There are 105 Conservation Districts across the state of Kansas, one in each county. Historically, the Districts have focused on the agriculture community; however, Districts are increasing the focus on the urban communities. A volunteer Board of Supervisors governs each Conservation District. Board members are elected at he District’s Annual meeting, held at the beginning of the year.
Conservation District Services
The District offer a number of services focused on conservation. It offers financial assistance, via two cost-share programs, and education programs to area schools and organizations.
The District offers financial assistance to landowners in the form of two cost-share programs. Typically, the programs fund up to 70% of the cost of the conservation practice. It is the landowner’s responsibility to fund the remaining 30% of the project. Sign-ups for the majority of the cost-share programs begin on July 1 of each year. Due to limited funds, here is a designated sign-up period during the month of June for the On-Site Wastewater System Cost-Share Program. At these times, landowners fill out an application for the program of interest. See a complete list of programs available.

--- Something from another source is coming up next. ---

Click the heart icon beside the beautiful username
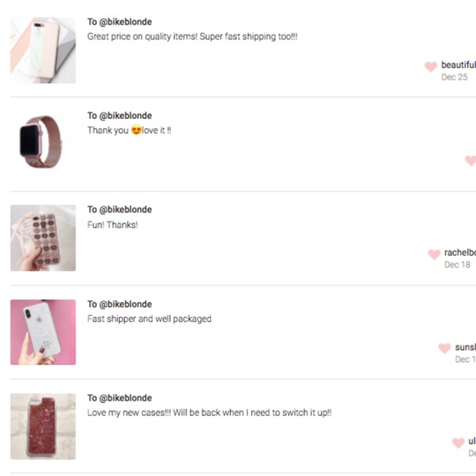476x476 pixels. [431, 66]
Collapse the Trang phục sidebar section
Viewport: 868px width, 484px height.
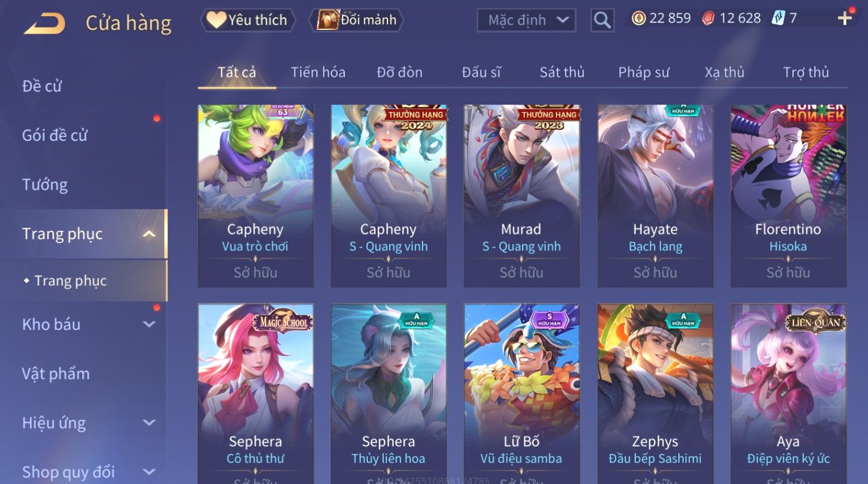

The Wyandotte County Board of Supervisors is guided by evaluation priority worksheets, and then reviews the applications. The cost-share programs offered are:
The Water Resource Cost-Share Program (WRCSP) enables landowners to apply for cost-share funds for approved conservation practices to prevent soil and water erosion. Some of the practices eligible include:
- Permanent vegetative cover (grasses and trees)
- Grassed waterways or outlets
- Water and sediment basins
- Tree windbreaks and buffer zones
- Wetland development and enhancement
The Non-Point Source (NPS) Cost Share Program enables landowners to apply for cost-share funds for Non-Point Pollution Control practices. Currently, the District funds septic system upgrades, nutrient management (soil testing), and abandoned water-well plugging.
The District offers education programs for schools, neighborhood associations, community groups, and any other organization interested in learning about conservation. Each program is tailored to the needs of the requesting group. Examples of educational program topics include:
- Non-point source pollution
The District also participates in long-term projects involving local schools, such as streambank stabilization projects and storm drain stenciling.
 Rebate Programs
 Based on County Average costs
 The Wyandotte County Conservation District is not responsible for arrangements/quotes/contracts between landowners and contractors. Landowners are encouraged to get a quote from contractors prior to beginning any construction.